Comments Off on We’re Still Here (Except for Those of Us Who Aren’t) [REDUX]
[NOTE: The following was written and posted on December 31st, 2014. If you’ve read about the unfortunate rebooting of the site you know this post, along with many others, was irretrievably lost to me. Thanks to a kind and diligent reader named Cameron Rowe, however, who was so moved by the following he took the time to pull it from his catcher in pure text form and send it to me, I’m able to repost it now. Thanks, Cameron.]
The year ends this way: I’m still here.
It was a good year that passed far too quickly and there were disappointments and little victories and tragedies beyond reckoning or my control. There was more than enough sex and laughter and food and libation and entertainment to fulfill my relatively simple needs. There was love, the real stuff, and that’s always worth acknowledging. My van is beat to shit and the power steering is fucked, but it’s still running like a champ and that’s a genuine blessing because I can’t afford to replace it right now. Somewhere around September I made the most perfect grilled sandwich of my life. I didn’t strike a single person in anger. I wrote more fiction than I have since I moved to Los Angeles.
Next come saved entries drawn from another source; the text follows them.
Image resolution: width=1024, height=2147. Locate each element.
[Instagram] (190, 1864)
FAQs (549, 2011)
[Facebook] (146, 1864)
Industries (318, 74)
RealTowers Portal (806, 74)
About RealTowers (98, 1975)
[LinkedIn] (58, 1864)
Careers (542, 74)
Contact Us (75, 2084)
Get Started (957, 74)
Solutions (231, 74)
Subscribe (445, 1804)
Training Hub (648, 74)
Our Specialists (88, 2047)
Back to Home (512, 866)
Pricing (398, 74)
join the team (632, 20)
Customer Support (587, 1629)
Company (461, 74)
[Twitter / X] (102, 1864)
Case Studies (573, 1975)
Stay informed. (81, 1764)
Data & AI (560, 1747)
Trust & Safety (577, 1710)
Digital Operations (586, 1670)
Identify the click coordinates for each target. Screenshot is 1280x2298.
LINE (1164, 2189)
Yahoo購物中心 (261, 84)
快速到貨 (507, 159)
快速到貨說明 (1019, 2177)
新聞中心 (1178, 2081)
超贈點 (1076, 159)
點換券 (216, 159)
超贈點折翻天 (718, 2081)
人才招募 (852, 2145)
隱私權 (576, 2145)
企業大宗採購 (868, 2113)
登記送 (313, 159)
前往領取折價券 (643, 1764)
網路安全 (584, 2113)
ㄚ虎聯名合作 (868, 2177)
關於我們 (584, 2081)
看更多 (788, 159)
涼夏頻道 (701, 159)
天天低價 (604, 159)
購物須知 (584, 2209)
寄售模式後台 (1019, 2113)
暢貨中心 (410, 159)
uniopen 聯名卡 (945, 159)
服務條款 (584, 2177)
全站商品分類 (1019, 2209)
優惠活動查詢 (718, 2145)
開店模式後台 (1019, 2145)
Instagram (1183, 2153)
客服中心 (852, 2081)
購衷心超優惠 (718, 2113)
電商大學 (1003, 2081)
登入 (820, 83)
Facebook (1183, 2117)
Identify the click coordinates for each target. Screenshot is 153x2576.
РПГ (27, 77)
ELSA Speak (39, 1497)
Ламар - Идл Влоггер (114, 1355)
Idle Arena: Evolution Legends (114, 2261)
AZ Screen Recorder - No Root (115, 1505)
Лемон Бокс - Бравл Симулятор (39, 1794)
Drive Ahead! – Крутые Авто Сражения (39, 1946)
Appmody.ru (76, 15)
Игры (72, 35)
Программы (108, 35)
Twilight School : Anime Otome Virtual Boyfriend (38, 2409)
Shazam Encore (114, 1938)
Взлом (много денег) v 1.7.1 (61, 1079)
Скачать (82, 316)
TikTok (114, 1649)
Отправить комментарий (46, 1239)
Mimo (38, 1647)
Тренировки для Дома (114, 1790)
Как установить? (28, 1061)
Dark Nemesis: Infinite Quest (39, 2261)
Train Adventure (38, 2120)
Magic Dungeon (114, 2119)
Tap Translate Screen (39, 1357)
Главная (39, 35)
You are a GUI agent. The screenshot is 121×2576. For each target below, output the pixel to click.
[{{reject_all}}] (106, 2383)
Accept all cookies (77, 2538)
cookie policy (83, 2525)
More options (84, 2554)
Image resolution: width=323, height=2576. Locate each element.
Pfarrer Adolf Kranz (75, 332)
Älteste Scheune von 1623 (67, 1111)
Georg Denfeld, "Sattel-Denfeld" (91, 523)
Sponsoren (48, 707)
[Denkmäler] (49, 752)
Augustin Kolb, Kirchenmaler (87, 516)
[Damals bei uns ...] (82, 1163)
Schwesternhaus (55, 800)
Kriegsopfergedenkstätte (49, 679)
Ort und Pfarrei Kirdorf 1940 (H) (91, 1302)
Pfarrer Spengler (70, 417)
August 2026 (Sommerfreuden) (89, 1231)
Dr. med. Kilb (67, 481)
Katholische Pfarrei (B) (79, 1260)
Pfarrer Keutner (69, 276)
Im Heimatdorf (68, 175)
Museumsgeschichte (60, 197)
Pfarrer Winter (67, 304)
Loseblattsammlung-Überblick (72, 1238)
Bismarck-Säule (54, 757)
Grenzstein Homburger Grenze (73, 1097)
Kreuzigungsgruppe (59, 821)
All the things, as they say.
But none of that is how the year ends.
It ends with I’m still here.
So are you, if you’re reading this.
We’re all still here.
I can’t do better than that, and I don’t think anyone else can under the circumstances.
Look, I can write about books I read, and movies I saw, and music I heard. I can list accomplishments, the pieces of writing I completed and the books I put out. I made some things from nothing this year, and I’m always proudest of creating something from absolutely nothing. I can write about the things and people and places I saw that I hadn’t seen before. I can post pictures of me smiling with friends and decide that was my whole year because no one takes pictures of himself or herself when they’re hurt or angry or losing or selfish or wrong.
All of those things are valid. I was planning to write about them in detail. They were worth my time, and they’re worth remembering.
But they’re not the point.
Not yet.
The point right now is we made it, we’re still here, and we’re going to get to do it all again next year.
That’s more important, I think.
Because some of us didn’t make it.
Some of us are not here anymore.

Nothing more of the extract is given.